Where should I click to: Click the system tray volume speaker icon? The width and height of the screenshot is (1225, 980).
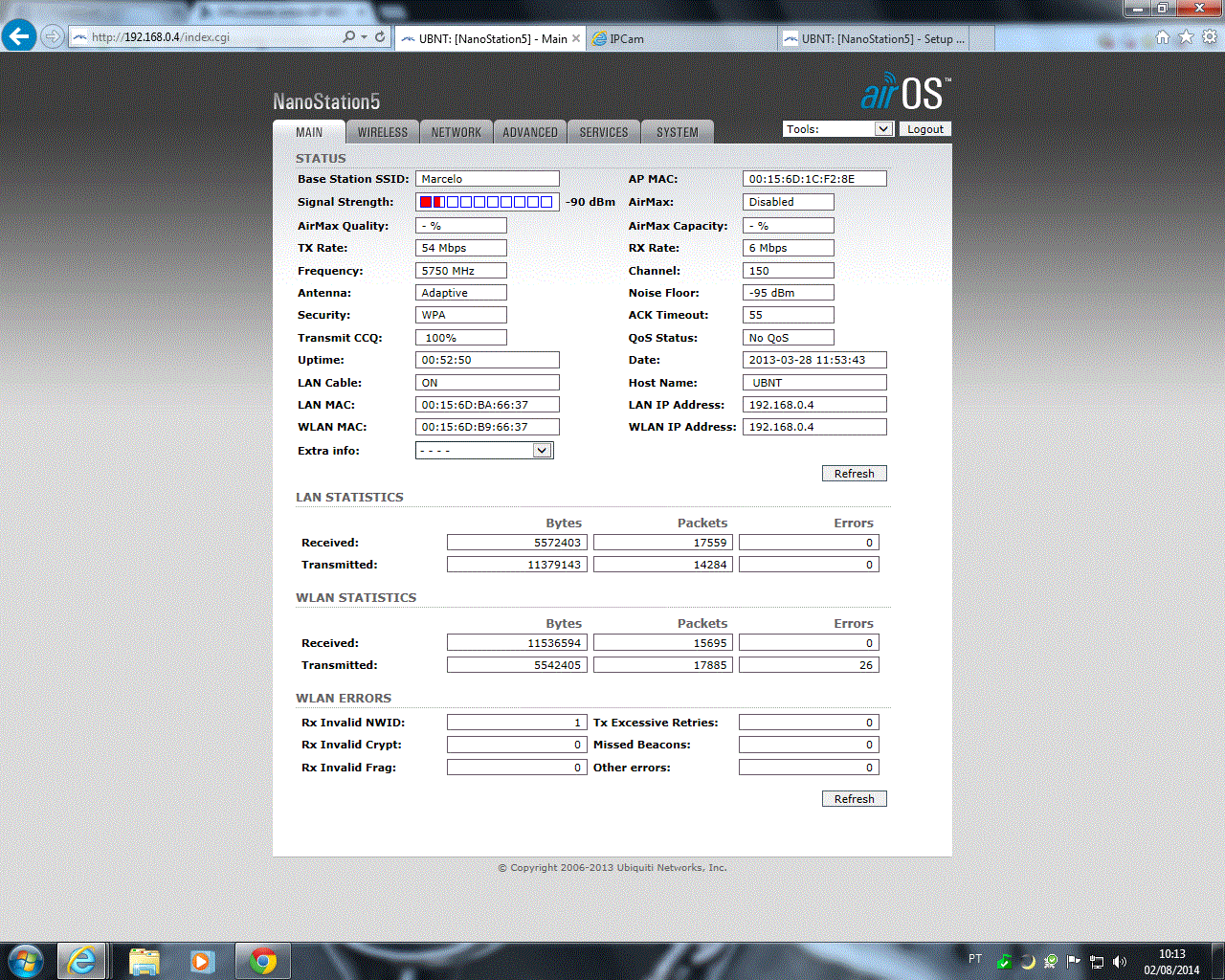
++++++++++++++++++++
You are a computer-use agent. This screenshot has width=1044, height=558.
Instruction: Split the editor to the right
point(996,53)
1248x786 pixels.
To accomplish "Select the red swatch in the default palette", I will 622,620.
++++++++++++++++++++
Instruction =>
Can you find every line in the records above that contains the string "height", with case counting, and copy each of those lines?

Exercise output =>
Where should I click to: Click the system tray volume speaker icon? The width and height of the screenshot is (1225, 980).
You are a computer-use agent. This screenshot has width=1044, height=558.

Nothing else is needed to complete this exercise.